DATA SUPPLIED:
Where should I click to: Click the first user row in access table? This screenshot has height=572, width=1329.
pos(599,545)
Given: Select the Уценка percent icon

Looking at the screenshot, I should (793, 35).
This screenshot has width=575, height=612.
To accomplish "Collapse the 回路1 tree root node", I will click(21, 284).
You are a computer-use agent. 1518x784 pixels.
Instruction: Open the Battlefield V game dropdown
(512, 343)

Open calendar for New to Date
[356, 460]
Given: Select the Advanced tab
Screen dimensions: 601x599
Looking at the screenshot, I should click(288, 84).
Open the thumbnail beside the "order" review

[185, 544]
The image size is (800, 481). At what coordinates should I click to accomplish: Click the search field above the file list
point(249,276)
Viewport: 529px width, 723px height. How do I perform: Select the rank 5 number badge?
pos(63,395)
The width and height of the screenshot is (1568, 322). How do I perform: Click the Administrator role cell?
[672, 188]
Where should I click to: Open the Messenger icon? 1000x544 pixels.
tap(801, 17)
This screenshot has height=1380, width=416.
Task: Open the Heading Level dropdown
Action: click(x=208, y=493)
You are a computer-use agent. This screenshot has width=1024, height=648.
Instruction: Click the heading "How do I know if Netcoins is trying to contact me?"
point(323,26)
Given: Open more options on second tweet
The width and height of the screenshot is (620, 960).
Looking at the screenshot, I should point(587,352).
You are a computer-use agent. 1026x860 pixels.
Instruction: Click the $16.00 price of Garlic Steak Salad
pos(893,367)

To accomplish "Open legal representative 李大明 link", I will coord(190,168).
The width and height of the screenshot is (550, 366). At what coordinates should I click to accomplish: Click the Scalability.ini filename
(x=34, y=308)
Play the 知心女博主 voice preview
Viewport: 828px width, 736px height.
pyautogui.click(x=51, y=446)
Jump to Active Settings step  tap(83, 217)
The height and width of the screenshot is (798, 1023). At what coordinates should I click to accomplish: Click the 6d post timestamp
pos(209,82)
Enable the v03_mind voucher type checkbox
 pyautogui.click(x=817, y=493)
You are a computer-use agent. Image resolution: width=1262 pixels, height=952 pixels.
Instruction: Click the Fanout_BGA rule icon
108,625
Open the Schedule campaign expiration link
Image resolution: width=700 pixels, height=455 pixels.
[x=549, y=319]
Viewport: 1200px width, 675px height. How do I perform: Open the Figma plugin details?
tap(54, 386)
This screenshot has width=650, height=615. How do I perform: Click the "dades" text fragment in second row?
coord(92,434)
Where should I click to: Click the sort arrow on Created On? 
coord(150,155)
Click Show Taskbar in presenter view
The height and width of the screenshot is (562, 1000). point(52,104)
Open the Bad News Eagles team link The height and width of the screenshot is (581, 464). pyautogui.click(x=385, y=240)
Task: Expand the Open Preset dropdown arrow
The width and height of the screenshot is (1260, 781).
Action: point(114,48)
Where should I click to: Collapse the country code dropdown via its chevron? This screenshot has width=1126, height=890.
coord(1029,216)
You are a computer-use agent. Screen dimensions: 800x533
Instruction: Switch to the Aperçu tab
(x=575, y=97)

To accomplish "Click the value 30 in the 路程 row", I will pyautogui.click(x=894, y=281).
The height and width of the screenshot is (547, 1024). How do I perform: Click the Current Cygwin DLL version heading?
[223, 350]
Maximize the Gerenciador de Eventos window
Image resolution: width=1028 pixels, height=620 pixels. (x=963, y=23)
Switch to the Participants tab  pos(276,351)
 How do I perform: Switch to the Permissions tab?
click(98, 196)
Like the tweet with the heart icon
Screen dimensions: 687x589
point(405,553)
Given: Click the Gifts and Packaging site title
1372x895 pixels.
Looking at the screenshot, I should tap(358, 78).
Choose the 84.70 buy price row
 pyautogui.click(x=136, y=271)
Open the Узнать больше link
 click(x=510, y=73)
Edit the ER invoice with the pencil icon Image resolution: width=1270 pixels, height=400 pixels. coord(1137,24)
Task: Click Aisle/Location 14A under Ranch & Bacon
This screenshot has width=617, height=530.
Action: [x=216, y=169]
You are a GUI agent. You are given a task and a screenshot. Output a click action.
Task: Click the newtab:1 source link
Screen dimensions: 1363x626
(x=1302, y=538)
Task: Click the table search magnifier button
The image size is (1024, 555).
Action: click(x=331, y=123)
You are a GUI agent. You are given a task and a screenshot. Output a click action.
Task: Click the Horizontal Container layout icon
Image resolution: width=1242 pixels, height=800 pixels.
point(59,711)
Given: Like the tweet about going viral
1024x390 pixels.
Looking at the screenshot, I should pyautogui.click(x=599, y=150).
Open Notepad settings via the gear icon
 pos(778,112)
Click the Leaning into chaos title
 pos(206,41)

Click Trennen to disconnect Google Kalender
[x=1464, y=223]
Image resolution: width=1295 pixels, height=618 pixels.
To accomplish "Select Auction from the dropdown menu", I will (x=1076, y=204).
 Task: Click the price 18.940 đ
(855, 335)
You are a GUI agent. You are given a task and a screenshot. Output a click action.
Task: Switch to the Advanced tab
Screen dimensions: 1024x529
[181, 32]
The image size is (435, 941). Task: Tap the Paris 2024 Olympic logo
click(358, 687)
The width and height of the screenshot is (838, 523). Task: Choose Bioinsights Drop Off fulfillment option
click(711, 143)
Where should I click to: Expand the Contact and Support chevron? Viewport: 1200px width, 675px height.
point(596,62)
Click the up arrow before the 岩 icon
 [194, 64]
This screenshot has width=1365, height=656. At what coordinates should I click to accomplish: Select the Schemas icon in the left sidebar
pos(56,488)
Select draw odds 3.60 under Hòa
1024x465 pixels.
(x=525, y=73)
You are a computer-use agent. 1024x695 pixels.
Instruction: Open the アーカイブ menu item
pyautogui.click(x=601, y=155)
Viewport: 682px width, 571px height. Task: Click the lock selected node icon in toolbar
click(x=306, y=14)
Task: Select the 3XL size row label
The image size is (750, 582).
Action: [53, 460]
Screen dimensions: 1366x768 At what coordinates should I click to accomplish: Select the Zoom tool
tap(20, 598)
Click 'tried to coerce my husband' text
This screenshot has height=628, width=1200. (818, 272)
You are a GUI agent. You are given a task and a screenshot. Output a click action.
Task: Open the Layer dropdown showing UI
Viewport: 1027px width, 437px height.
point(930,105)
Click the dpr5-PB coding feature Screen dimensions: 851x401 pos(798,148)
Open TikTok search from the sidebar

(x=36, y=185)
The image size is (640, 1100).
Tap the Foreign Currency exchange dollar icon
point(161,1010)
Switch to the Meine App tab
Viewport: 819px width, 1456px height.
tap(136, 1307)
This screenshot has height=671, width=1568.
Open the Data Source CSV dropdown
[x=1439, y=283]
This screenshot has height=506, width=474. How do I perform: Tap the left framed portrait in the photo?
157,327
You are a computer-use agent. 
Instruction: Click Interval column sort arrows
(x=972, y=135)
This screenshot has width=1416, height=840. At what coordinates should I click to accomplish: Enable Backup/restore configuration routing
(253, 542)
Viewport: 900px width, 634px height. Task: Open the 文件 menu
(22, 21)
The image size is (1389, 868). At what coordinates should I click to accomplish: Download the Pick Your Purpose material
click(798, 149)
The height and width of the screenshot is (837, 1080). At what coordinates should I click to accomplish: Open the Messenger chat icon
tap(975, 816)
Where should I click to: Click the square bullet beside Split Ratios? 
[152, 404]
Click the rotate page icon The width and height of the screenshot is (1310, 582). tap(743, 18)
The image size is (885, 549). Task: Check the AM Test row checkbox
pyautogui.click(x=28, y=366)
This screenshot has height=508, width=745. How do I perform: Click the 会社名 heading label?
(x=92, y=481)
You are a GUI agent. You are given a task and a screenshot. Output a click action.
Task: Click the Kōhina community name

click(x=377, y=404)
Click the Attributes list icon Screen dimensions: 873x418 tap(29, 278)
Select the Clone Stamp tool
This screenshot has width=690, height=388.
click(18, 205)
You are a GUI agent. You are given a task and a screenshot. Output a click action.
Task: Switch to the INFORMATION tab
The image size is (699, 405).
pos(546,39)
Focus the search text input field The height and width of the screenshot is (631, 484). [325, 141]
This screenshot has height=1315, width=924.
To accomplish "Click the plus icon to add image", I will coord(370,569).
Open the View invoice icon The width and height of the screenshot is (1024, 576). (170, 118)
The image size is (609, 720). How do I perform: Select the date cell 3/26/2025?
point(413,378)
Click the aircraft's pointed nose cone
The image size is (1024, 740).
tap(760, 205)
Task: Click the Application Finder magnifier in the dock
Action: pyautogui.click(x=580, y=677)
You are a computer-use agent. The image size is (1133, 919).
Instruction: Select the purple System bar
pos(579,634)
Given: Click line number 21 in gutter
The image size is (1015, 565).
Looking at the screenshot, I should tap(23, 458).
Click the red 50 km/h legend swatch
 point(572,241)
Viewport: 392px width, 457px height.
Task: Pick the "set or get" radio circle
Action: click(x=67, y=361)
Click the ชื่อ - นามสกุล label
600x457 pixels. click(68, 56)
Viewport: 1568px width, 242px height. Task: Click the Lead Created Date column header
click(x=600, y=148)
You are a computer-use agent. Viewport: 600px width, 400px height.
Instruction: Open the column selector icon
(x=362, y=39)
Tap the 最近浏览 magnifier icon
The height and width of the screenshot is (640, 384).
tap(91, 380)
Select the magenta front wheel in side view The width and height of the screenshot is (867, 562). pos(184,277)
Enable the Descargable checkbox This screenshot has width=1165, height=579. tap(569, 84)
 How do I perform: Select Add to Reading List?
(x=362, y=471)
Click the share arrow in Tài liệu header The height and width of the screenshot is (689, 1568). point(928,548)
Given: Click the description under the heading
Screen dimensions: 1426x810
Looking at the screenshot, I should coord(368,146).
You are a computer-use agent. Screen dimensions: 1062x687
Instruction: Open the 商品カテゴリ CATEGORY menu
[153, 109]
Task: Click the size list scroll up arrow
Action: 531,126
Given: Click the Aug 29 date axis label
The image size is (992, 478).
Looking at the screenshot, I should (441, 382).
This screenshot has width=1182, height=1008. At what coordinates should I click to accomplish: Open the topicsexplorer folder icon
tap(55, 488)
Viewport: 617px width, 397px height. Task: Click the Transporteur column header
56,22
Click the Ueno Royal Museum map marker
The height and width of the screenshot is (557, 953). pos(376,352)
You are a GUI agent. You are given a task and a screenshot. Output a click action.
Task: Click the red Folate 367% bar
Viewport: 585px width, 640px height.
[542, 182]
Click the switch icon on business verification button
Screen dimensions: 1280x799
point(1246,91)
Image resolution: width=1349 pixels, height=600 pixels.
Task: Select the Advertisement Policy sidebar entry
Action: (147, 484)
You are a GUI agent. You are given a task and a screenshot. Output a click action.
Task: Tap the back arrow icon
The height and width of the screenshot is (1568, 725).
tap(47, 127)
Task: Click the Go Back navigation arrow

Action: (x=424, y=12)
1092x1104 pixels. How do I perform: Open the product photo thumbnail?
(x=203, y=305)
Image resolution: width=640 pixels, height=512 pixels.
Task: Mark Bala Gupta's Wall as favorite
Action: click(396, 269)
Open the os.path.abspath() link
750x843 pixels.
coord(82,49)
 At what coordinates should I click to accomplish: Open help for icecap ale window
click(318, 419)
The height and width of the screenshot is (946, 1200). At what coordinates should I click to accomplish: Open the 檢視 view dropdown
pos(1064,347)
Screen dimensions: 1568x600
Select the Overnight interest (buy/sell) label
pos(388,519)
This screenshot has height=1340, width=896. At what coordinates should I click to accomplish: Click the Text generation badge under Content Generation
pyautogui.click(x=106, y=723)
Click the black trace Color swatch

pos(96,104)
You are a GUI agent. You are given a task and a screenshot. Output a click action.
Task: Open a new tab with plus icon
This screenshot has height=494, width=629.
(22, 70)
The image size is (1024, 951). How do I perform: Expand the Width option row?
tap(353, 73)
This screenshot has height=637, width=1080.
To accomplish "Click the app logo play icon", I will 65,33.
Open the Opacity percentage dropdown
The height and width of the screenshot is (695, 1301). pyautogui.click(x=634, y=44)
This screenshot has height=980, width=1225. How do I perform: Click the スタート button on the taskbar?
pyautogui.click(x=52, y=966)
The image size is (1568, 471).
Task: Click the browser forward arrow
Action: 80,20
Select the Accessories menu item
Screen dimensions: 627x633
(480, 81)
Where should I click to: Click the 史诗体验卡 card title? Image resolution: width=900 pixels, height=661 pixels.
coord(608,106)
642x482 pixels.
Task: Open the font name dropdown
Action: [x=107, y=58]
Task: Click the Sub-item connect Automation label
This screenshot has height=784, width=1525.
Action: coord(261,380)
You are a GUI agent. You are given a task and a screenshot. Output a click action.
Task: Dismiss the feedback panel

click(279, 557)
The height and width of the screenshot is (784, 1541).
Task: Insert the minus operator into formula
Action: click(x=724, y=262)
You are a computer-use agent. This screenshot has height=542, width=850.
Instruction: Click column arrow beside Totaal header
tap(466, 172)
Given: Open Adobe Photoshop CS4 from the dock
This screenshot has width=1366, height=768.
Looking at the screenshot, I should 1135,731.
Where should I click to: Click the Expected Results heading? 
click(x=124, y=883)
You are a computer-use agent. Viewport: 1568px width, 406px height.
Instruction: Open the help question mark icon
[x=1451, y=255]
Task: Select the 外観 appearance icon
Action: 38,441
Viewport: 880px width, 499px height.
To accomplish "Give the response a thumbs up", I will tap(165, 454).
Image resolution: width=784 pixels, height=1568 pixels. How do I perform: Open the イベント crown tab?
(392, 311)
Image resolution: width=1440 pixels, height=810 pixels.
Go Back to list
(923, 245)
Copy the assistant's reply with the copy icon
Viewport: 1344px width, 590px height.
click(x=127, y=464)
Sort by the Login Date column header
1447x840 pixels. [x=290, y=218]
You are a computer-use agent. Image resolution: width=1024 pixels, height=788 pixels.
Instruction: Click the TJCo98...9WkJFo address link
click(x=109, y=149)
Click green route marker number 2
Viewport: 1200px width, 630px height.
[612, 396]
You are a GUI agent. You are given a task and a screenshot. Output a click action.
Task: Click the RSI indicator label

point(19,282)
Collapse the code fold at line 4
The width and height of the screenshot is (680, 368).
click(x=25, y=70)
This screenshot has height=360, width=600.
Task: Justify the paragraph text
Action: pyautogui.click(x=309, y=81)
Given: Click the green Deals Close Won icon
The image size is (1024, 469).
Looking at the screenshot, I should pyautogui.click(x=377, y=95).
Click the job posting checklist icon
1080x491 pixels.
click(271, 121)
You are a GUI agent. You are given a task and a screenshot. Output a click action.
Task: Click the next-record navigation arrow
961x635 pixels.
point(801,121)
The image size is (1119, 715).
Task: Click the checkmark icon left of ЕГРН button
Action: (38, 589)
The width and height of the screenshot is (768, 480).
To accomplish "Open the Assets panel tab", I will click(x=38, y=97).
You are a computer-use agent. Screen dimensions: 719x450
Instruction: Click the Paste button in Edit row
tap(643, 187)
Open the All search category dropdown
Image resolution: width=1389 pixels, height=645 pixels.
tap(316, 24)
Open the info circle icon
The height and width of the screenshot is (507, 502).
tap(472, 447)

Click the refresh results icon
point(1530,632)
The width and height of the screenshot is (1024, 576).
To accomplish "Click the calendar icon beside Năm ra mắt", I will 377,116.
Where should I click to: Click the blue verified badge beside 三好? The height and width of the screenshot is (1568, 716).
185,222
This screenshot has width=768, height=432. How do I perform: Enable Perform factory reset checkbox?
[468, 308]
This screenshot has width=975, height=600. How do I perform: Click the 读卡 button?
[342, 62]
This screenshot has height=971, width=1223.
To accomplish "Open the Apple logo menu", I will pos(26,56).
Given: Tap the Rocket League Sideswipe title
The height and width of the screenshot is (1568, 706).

YOUR TASK: The entries above hold a line with "The image size is (1024, 555)." and a later line with "Task: Open the Layer dropdown showing UI". Write out exactly those lines and all lines between, nothing more.

TASK RESULT:
The image size is (1024, 555).
Action: click(x=331, y=123)
You are a GUI agent. You are given a task and a screenshot. Output a click action.
Task: Click the Horizontal Container layout icon
Image resolution: width=1242 pixels, height=800 pixels.
point(59,711)
Given: Like the tweet about going viral
1024x390 pixels.
Looking at the screenshot, I should pyautogui.click(x=599, y=150).
Open Notepad settings via the gear icon
 pos(778,112)
Click the Leaning into chaos title
 pos(206,41)

Click Trennen to disconnect Google Kalender
[x=1464, y=223]
Image resolution: width=1295 pixels, height=618 pixels.
To accomplish "Select Auction from the dropdown menu", I will (x=1076, y=204).
 Task: Click the price 18.940 đ
(855, 335)
You are a GUI agent. You are given a task and a screenshot. Output a click action.
Task: Switch to the Advanced tab
Screen dimensions: 1024x529
[181, 32]
The image size is (435, 941). Task: Tap the Paris 2024 Olympic logo
click(358, 687)
The width and height of the screenshot is (838, 523). Task: Choose Bioinsights Drop Off fulfillment option
click(711, 143)
Where should I click to: Expand the Contact and Support chevron? Viewport: 1200px width, 675px height.
point(596,62)
Click the up arrow before the 岩 icon
 [194, 64]
This screenshot has width=1365, height=656. At what coordinates should I click to accomplish: Select the Schemas icon in the left sidebar
pos(56,488)
Select draw odds 3.60 under Hòa
1024x465 pixels.
(x=525, y=73)
You are a computer-use agent. 1024x695 pixels.
Instruction: Open the アーカイブ menu item
pyautogui.click(x=601, y=155)
Viewport: 682px width, 571px height. Task: Click the lock selected node icon in toolbar
click(x=306, y=14)
Task: Select the 3XL size row label
The image size is (750, 582).
Action: [53, 460]
Screen dimensions: 1366x768 At what coordinates should I click to accomplish: Select the Zoom tool
tap(20, 598)
Click 'tried to coerce my husband' text
This screenshot has height=628, width=1200. (818, 272)
You are a GUI agent. You are given a task and a screenshot. Output a click action.
Task: Open the Layer dropdown showing UI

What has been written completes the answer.